- Written by: Gillian Slovo
- Subject: Compiled from spoken evidence; interviews taken from different people directly and indirectly involved in the 2011 England riots
- Genre: verbatim theatre

Premiere
- Date: 22 November 2011
- Place: Tricycle Theatre, Kilburn, London
- Official website

= The Riots =

2011 play created by Gillian Slovo

The Riots is a play created by Gillian Slovo from spoken evidence, which explains and evaluates the events that took place during the 2011 England riots. The play is written in the style of verbatim theatre using interviews from politicians, police, rioters and victims involved in the riots.
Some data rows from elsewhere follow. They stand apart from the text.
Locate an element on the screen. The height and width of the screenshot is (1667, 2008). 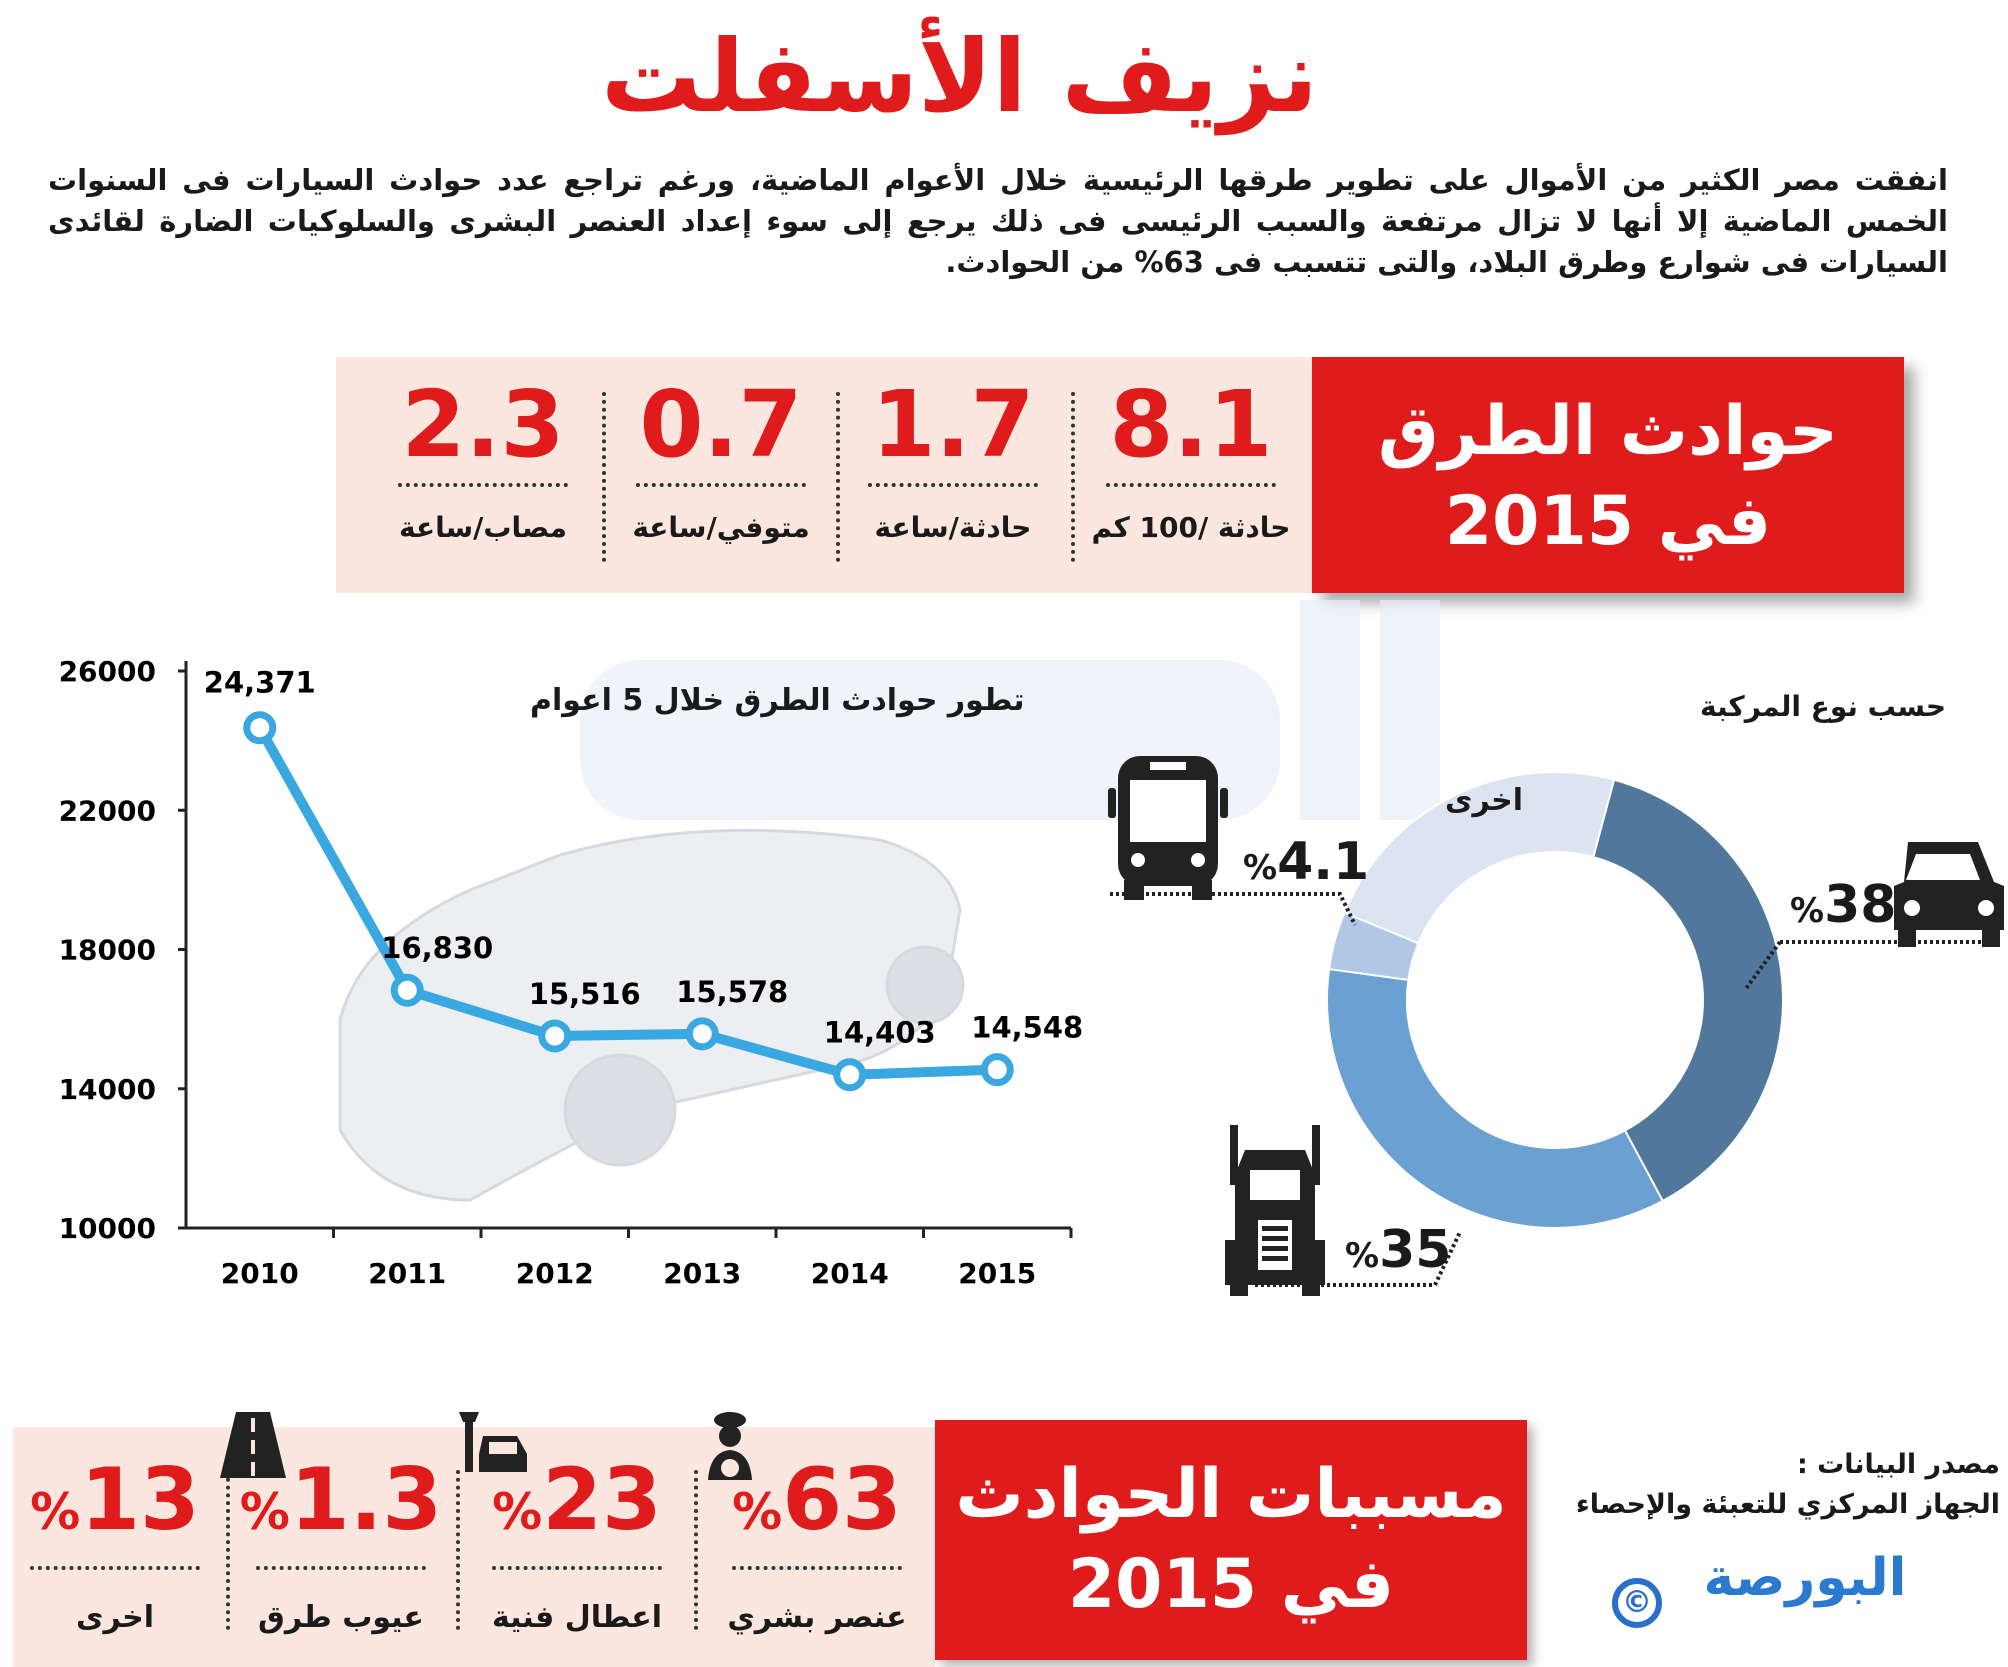
stat-value: 8.1 is located at coordinates (1191, 424).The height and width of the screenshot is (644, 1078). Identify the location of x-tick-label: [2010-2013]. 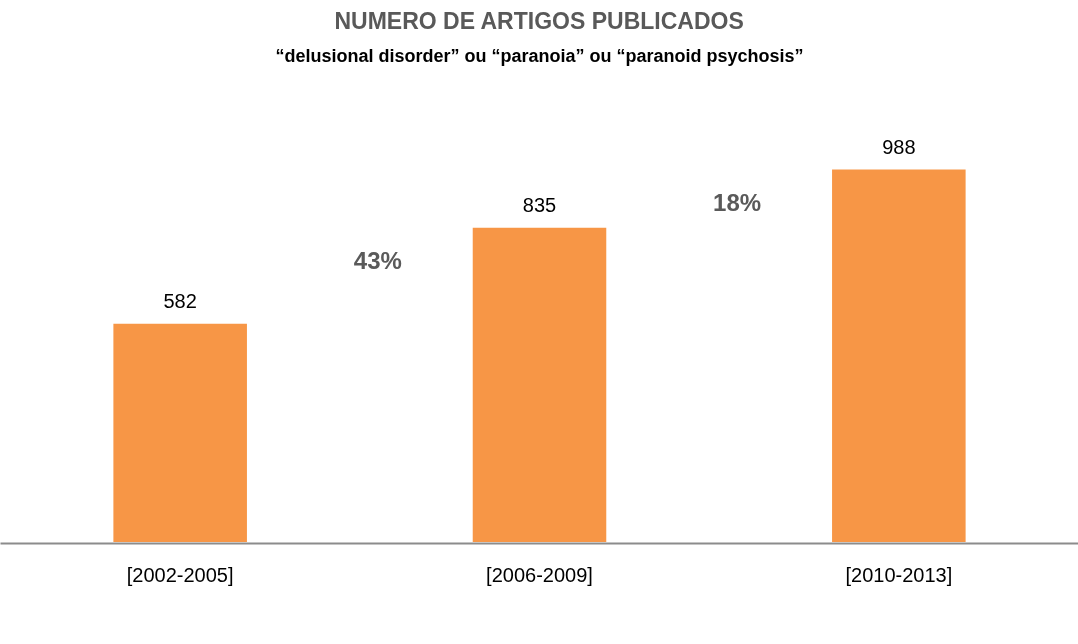
(899, 574).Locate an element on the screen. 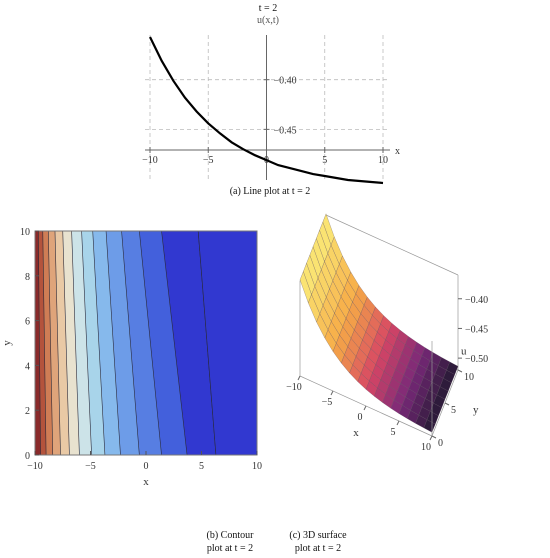 The height and width of the screenshot is (558, 550). contour-y-tick-label: 6 is located at coordinates (28, 322).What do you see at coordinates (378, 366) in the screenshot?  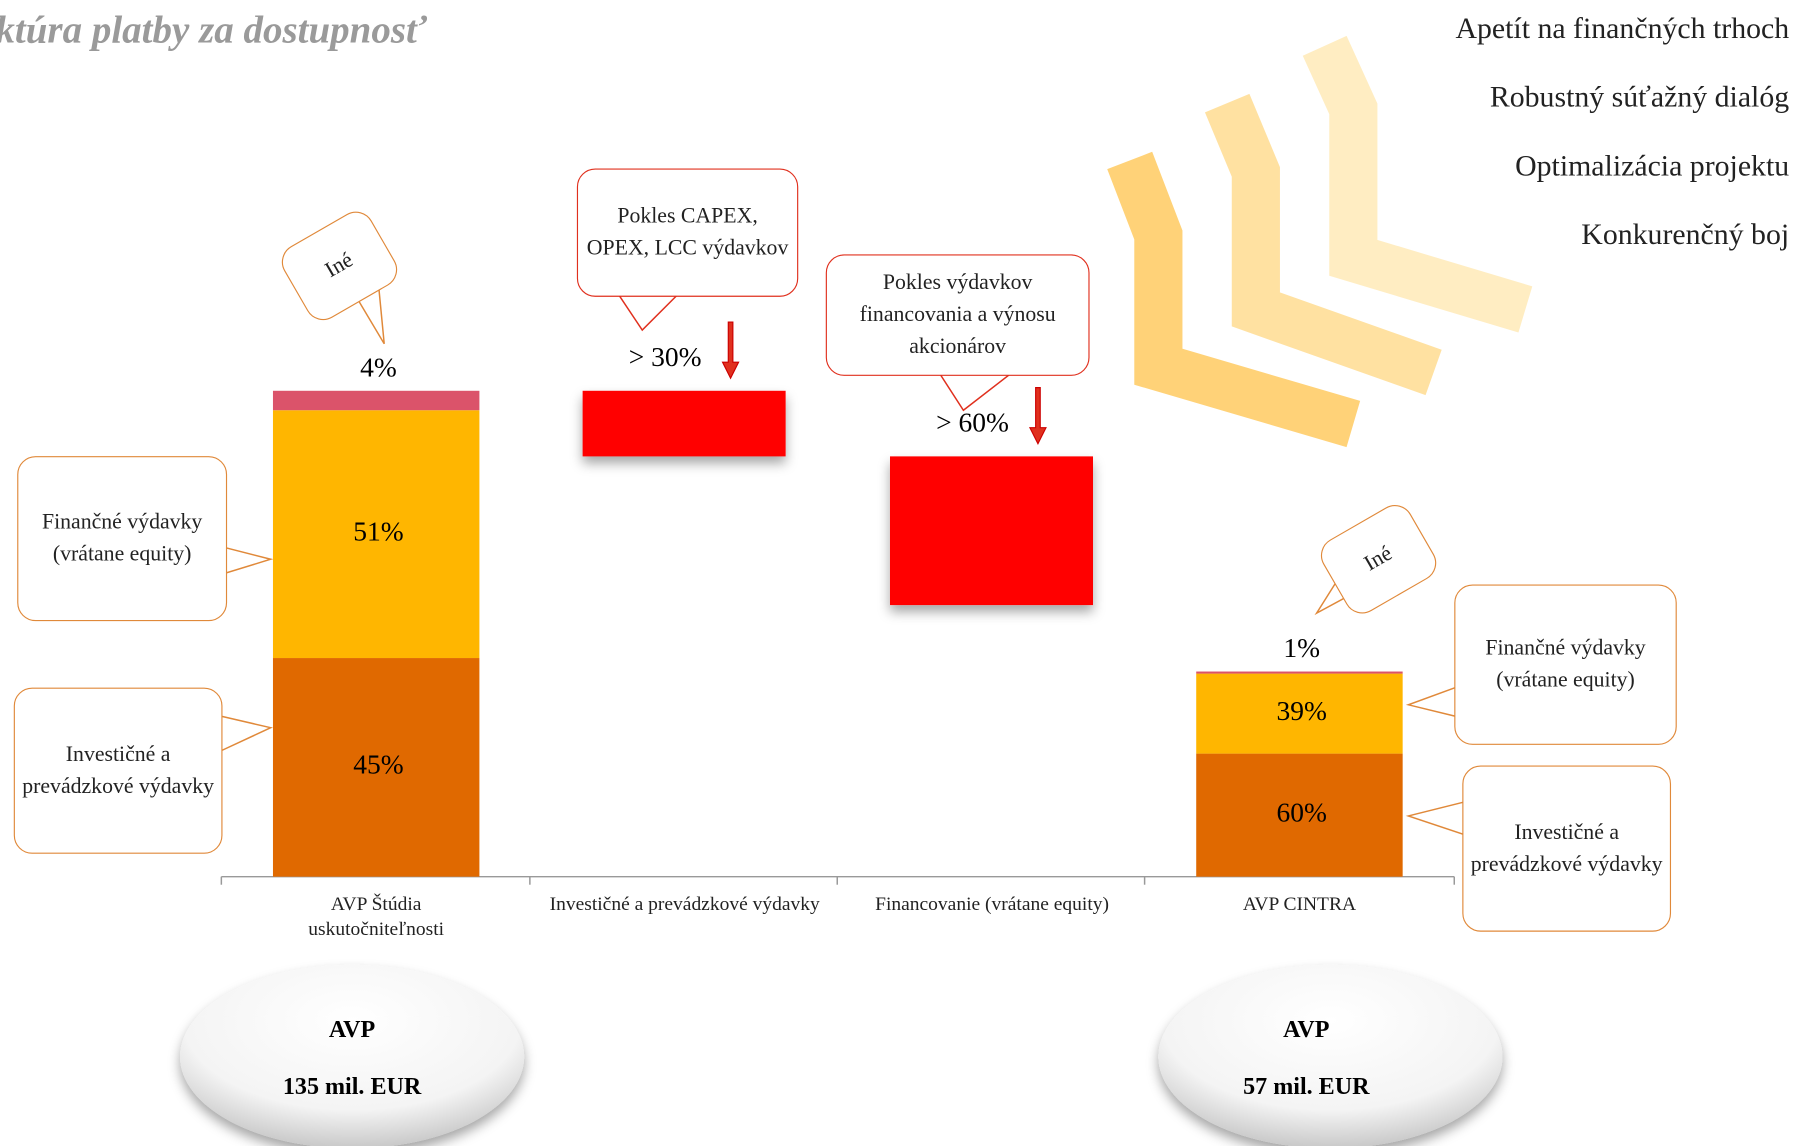 I see `data-label: 4%` at bounding box center [378, 366].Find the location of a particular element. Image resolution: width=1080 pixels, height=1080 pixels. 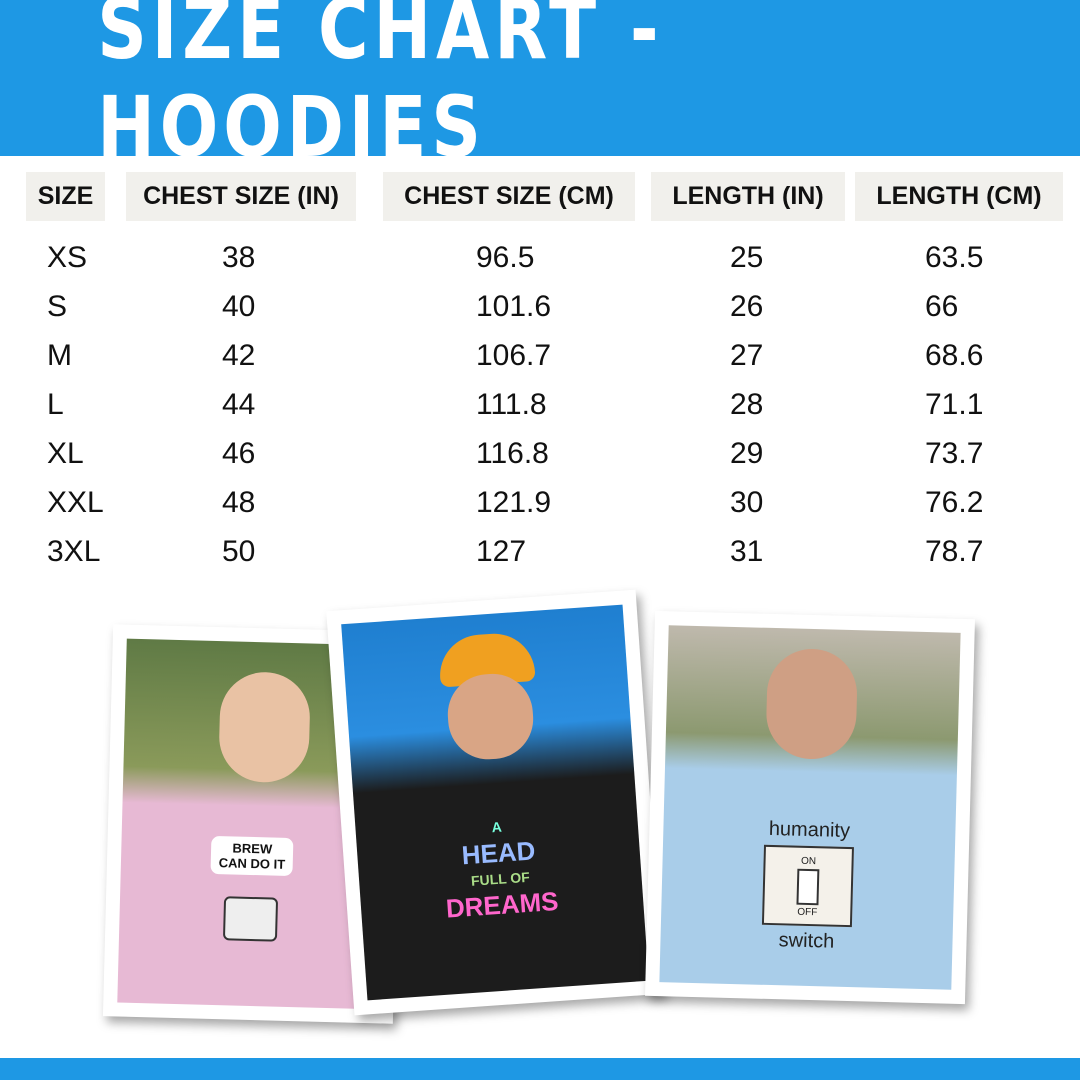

The Riots first opened at the Tricycle Theatre in Kilburn on 22 November 2011, after previewing from 17 November 2011.

==Context==
On 6 August 2011 rioting broke out in Tottenham, London in reaction to the death of Mark Duggan, who was shot dead by a police officer on 4 August. Over the next four nights the rioting spread, affecting other areas of London and the rest of England. Serious rioting, looting, assault, and damage to property and businesses took place in cities all over England. Less than two weeks after the initial rioting on 6 August, police forces throughout England had made nearly 3,000 arrests. The government refused to hold a full public enquiry into the causes of the rioting. Nicolas Kent, artistic director of The Riots, contacted Gillian Slovo only days after the rioting began and together they created a dramatic response to these terrible events, which they claimed would answer some questions.

==Overview==
The Riots is staged in two-halves. The first half gives a thorough and vivid image of how the riots unfolded and spread from city to city. This is told through witness accounts from rioters, police officers, onlookers and local residents, in particular Mohamed Hammoudan, whose house was burnt down. The second half reflects on the riots, using interviews from politicians, rioters, police, teachers, community leaders, lawyers and social workers, analysing why the riots occurred, for what reasons and how society and the government can learn from them. Slovo has compiled a plurality of voices, in an unbiased manner, which describes, discusses and questions the causes of the 2011 England Riots.

==Characters==
- Diane Abbott MP
- HH Judge Robert Atherton
- John Azah
- Camila Batmanghelidjh
- Martin Sylvester Brown
- Dr Barbara Cleaver
- Chief Inspector Graham Dean
- Sergeant Paul Evans
- Iain Duncan Smith MP
- Harry Fletcher
- Judge Andrew Gilbart QC
- Michael Gove MP
- Mohamed Hammoudan
- Simon Hughes MP
- Chelsea Ives
- Owen Jones
- Sadie King
- Superintendent Leroy Logan
- Karyn McCluskey
- John McDonnell MP
- Revs Nims Obunge
- Sir Hugh Orde
- Greg Powell
- Jacob Sakil
- Stafford Scott
- David Swarbrick
- Inspector Winter
- Man 1
- Man 2
- Man 3

==Original cast==
The original cast consisted of fourteen actors playing 30 characters: Michele Austin, Sarah Ball, Kingsley Ben-Adir, Grant Burgin, Christopher Fox, Rupert Holliday Evans, Clementine Marlowe-Hunt, Okezie Morro, Cyril Nri, Tom Padley, Alan Parnaby, Selva Rasalingam, Steve Toussaint and Tim Woodward.

==Transfer==
After a sell out show and 4 star reviews from major newspapers including The Guardian and The Daily Telegraph the production of The Riots closed at the Tricycle Theatre on 10 December 2011. The Riots transferred to the Bernie Grant Arts Centre in Tottenham from 4–14 January 2012.